Recast every line of the entries below as a Markdown table with two columns, Row and Entry line. Number the rows and skip any blank lines.

Start of Block

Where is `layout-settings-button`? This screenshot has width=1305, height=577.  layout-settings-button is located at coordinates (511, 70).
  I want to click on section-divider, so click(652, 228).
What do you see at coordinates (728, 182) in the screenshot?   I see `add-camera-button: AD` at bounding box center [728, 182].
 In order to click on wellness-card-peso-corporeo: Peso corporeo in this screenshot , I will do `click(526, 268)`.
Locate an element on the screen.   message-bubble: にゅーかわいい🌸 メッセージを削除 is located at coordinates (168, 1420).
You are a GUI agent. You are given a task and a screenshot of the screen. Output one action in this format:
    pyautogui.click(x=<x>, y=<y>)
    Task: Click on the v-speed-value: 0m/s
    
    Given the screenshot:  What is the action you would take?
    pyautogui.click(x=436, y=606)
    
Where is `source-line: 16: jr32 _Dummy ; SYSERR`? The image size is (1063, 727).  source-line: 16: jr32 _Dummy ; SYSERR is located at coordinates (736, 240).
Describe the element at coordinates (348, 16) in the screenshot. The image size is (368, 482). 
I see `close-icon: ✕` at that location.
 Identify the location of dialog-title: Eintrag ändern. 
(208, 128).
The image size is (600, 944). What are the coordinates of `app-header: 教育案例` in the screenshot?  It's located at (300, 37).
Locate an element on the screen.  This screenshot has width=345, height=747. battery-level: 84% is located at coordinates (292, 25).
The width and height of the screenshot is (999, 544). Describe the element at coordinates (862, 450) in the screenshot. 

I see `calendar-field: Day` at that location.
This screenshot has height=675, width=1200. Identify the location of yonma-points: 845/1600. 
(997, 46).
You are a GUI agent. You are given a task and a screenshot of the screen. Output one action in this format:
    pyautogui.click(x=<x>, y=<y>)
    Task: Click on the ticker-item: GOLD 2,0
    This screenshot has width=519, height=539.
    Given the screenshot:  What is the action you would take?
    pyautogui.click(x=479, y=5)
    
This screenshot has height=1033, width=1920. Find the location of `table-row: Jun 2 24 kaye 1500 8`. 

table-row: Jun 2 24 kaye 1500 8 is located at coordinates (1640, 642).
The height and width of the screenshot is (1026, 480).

End of Block

• [RESULT BELOW]:
| Row | Entry line |
|---|---|
| 1 | Where is `layout-settings-button`? This screenshot has width=1305, height=577.  layout-settings-button is located at coordinates (511, 70). |
| 2 |   I want to click on section-divider, so click(652, 228). |
| 3 | What do you see at coordinates (728, 182) in the screenshot?   I see `add-camera-button: AD` at bounding box center [728, 182]. |
| 4 |  In order to click on wellness-card-peso-corporeo: Peso corporeo in this screenshot , I will do `click(526, 268)`. |
| 5 | Locate an element on the screen.   message-bubble: にゅーかわいい🌸 メッセージを削除 is located at coordinates (168, 1420). |
| 6 | You are a GUI agent. You are given a task and a screenshot of the screen. Output one action in this format: |
| 7 |     pyautogui.click(x=<x>, y=<y>) |
| 8 |     Task: Click on the v-speed-value: 0m/s |
| 9 |     Given the screenshot:  What is the action you would take? |
| 10 |     pyautogui.click(x=436, y=606) |
| 11 | Where is `source-line: 16: jr32 _Dummy ; SYSERR`? The image size is (1063, 727).  source-line: 16: jr32 _Dummy ; SYSERR is located at coordinates (736, 240). |
| 12 | Describe the element at coordinates (348, 16) in the screenshot. The image size is (368, 482).  |
| 13 | I see `close-icon: ✕` at that location. |
| 14 |  Identify the location of dialog-title: Eintrag ändern.  |
| 15 | (208, 128). |
| 16 | The image size is (600, 944). What are the coordinates of `app-header: 教育案例` in the screenshot?  It's located at (300, 37). |
| 17 | Locate an element on the screen.  This screenshot has width=345, height=747. battery-level: 84% is located at coordinates (292, 25). |
| 18 | The width and height of the screenshot is (999, 544). Describe the element at coordinates (862, 450) in the screenshot.  |
| 19 | I see `calendar-field: Day` at that location. |
| 20 | This screenshot has height=675, width=1200. Identify the location of yonma-points: 845/1600.  |
| 21 | (997, 46). |
| 22 | You are a GUI agent. You are given a task and a screenshot of the screen. Output one action in this format: |
| 23 |     pyautogui.click(x=<x>, y=<y>) |
| 24 |     Task: Click on the ticker-item: GOLD 2,0 |
| 25 |     This screenshot has width=519, height=539. |
| 26 |     Given the screenshot:  What is the action you would take? |
| 27 |     pyautogui.click(x=479, y=5) |
| 28 | This screenshot has height=1033, width=1920. Find the location of `table-row: Jun 2 24 kaye 1500 8`.  |
| 29 | table-row: Jun 2 24 kaye 1500 8 is located at coordinates (1640, 642). |
| 30 | The height and width of the screenshot is (1026, 480). |